** START Information supplied **
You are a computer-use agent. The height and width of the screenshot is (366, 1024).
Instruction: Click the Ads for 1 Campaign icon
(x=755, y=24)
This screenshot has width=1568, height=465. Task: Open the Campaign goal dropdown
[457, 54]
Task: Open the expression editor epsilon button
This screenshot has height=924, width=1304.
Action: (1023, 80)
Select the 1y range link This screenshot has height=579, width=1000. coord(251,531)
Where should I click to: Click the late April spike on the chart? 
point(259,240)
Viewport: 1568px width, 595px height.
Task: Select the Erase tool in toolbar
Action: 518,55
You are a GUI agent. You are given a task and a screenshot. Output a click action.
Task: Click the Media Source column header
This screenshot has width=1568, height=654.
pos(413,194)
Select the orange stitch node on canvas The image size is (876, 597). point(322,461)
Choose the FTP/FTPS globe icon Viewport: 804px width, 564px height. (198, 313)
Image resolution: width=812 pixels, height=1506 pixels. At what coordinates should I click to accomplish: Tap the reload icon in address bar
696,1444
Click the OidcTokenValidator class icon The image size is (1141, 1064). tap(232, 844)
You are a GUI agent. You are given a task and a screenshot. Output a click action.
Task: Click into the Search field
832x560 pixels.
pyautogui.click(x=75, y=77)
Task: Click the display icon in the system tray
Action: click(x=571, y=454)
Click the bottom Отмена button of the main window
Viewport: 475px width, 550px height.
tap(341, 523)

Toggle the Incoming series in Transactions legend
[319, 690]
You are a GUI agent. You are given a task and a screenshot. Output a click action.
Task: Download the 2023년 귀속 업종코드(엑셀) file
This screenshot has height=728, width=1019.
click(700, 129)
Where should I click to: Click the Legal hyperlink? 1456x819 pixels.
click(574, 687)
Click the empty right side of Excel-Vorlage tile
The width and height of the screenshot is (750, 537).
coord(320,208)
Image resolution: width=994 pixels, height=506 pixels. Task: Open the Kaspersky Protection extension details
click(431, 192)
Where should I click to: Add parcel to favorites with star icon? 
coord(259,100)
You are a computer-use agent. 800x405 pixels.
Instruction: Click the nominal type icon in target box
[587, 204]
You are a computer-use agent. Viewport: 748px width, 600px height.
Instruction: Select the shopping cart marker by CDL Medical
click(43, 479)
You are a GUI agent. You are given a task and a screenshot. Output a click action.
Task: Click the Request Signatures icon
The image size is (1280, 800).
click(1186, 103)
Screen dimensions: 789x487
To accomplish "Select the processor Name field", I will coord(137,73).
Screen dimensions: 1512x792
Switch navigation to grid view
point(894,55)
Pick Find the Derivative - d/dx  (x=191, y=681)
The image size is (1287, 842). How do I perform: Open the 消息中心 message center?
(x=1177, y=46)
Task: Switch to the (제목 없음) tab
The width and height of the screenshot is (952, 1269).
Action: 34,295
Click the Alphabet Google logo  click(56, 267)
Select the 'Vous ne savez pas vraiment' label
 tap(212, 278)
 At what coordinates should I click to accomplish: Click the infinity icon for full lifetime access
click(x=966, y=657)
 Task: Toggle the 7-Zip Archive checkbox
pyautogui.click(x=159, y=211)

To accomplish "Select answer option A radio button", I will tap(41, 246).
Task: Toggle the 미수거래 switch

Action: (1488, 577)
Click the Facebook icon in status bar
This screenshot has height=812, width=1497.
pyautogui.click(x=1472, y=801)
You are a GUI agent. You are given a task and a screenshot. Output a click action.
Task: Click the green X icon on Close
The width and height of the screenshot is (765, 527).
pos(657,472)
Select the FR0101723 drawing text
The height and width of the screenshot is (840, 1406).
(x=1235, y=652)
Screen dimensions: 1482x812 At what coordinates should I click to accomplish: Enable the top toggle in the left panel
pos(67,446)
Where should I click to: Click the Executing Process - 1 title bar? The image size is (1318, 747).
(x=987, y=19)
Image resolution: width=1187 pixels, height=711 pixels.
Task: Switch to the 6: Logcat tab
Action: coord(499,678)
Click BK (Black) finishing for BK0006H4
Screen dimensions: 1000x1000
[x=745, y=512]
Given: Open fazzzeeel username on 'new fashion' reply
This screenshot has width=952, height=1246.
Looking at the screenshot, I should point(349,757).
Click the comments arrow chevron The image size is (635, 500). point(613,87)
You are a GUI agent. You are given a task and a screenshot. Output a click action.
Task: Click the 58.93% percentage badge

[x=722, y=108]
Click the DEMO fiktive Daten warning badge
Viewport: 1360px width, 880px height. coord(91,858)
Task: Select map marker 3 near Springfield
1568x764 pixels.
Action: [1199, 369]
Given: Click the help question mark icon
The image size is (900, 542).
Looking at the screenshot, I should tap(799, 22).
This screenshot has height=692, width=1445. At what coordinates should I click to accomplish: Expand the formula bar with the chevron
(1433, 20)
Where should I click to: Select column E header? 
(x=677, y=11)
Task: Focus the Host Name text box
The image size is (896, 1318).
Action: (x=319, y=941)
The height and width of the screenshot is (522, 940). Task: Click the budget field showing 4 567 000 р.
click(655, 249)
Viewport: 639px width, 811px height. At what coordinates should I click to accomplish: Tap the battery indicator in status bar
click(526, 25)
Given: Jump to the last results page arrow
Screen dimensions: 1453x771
** END Information supplied **
▶ What is asked:
Format every line of the records above as a numbered list, leaving out blank lines.

▶ Solution to this task:
1. You are a computer-use agent. The height and width of the screenshot is (366, 1024).
2. Instruction: Click the Ads for 1 Campaign icon
3. (x=755, y=24)
4. This screenshot has width=1568, height=465. Task: Open the Campaign goal dropdown
5. [457, 54]
6. Task: Open the expression editor epsilon button
7. This screenshot has height=924, width=1304.
8. Action: (1023, 80)
9. Select the 1y range link This screenshot has height=579, width=1000. coord(251,531)
10. Where should I click to: Click the late April spike on the chart? 
11. point(259,240)
12. Viewport: 1568px width, 595px height.
13. Task: Select the Erase tool in toolbar
14. Action: 518,55
15. You are a GUI agent. You are given a task and a screenshot. Output a click action.
16. Task: Click the Media Source column header
17. This screenshot has width=1568, height=654.
18. pos(413,194)
19. Select the orange stitch node on canvas The image size is (876, 597). point(322,461)
20. Choose the FTP/FTPS globe icon Viewport: 804px width, 564px height. (198, 313)
21. Image resolution: width=812 pixels, height=1506 pixels. At what coordinates should I click to accomplish: Tap the reload icon in address bar
22. 696,1444
23. Click the OidcTokenValidator class icon The image size is (1141, 1064). tap(232, 844)
24. You are a GUI agent. You are given a task and a screenshot. Output a click action.
25. Task: Click into the Search field
26. 832x560 pixels.
27. pyautogui.click(x=75, y=77)
28. Task: Click the display icon in the system tray
29. Action: click(x=571, y=454)
30. Click the bottom Отмена button of the main window
31. Viewport: 475px width, 550px height.
32. tap(341, 523)
33. Toggle the Incoming series in Transactions legend
34. [319, 690]
35. You are a GUI agent. You are given a task and a screenshot. Output a click action.
36. Task: Download the 2023년 귀속 업종코드(엑셀) file
37. This screenshot has height=728, width=1019.
38. click(700, 129)
39. Where should I click to: Click the Legal hyperlink? 1456x819 pixels.
40. click(574, 687)
41. Click the empty right side of Excel-Vorlage tile
42. The width and height of the screenshot is (750, 537).
43. coord(320,208)
44. Image resolution: width=994 pixels, height=506 pixels. Task: Open the Kaspersky Protection extension details
45. click(431, 192)
46. Where should I click to: Add parcel to favorites with star icon? 
47. coord(259,100)
48. You are a computer-use agent. 800x405 pixels.
49. Instruction: Click the nominal type icon in target box
50. [587, 204]
51. You are a computer-use agent. Viewport: 748px width, 600px height.
52. Instruction: Select the shopping cart marker by CDL Medical
53. click(43, 479)
54. You are a GUI agent. You are given a task and a screenshot. Output a click action.
55. Task: Click the Request Signatures icon
56. The image size is (1280, 800).
57. click(1186, 103)
58. Screen dimensions: 789x487
59. To accomplish "Select the processor Name field", I will coord(137,73).
60. Screen dimensions: 1512x792
61. Switch navigation to grid view
62. point(894,55)
63. Pick Find the Derivative - d/dx  (x=191, y=681)
64. The image size is (1287, 842). How do I perform: Open the 消息中心 message center?
65. (x=1177, y=46)
66. Task: Switch to the (제목 없음) tab
67. The width and height of the screenshot is (952, 1269).
68. Action: 34,295
69. Click the Alphabet Google logo  click(56, 267)
70. Select the 'Vous ne savez pas vraiment' label
71.  tap(212, 278)
72.  At what coordinates should I click to accomplish: Click the infinity icon for full lifetime access
73. click(x=966, y=657)
74.  Task: Toggle the 7-Zip Archive checkbox
75. pyautogui.click(x=159, y=211)
76. To accomplish "Select answer option A radio button", I will tap(41, 246).
77. Task: Toggle the 미수거래 switch
78. Action: (1488, 577)
79. Click the Facebook icon in status bar
80. This screenshot has height=812, width=1497.
81. pyautogui.click(x=1472, y=801)
82. You are a GUI agent. You are given a task and a screenshot. Output a click action.
83. Task: Click the green X icon on Close
84. The width and height of the screenshot is (765, 527).
85. pos(657,472)
86. Select the FR0101723 drawing text
87. The height and width of the screenshot is (840, 1406).
88. (x=1235, y=652)
89. Screen dimensions: 1482x812 At what coordinates should I click to accomplish: Enable the top toggle in the left panel
90. pos(67,446)
91. Where should I click to: Click the Executing Process - 1 title bar? The image size is (1318, 747).
92. (x=987, y=19)
93. Image resolution: width=1187 pixels, height=711 pixels.
94. Task: Switch to the 6: Logcat tab
95. Action: coord(499,678)
96. Click BK (Black) finishing for BK0006H4
97. Screen dimensions: 1000x1000
98. [x=745, y=512]
99. Given: Open fazzzeeel username on 'new fashion' reply
100. This screenshot has width=952, height=1246.
101. Looking at the screenshot, I should point(349,757).
102. Click the comments arrow chevron The image size is (635, 500). point(613,87)
103. You are a GUI agent. You are given a task and a screenshot. Output a click action.
104. Task: Click the 58.93% percentage badge
105. [x=722, y=108]
106. Click the DEMO fiktive Daten warning badge
107. Viewport: 1360px width, 880px height. coord(91,858)
108. Task: Select map marker 3 near Springfield
109. 1568x764 pixels.
110. Action: [1199, 369]
111. Given: Click the help question mark icon
112. The image size is (900, 542).
113. Looking at the screenshot, I should tap(799, 22).
114. This screenshot has height=692, width=1445. At what coordinates should I click to accomplish: Expand the formula bar with the chevron
115. (1433, 20)
116. Where should I click to: Select column E header? 
117. (x=677, y=11)
118. Task: Focus the Host Name text box
119. The image size is (896, 1318).
120. Action: (x=319, y=941)
121. The height and width of the screenshot is (522, 940). Task: Click the budget field showing 4 567 000 р.
122. click(655, 249)
123. Viewport: 639px width, 811px height. At what coordinates should I click to accomplish: Tap the battery indicator in status bar
124. click(526, 25)
125. Given: Jump to the last results page arrow
126. Screen dimensions: 1453x771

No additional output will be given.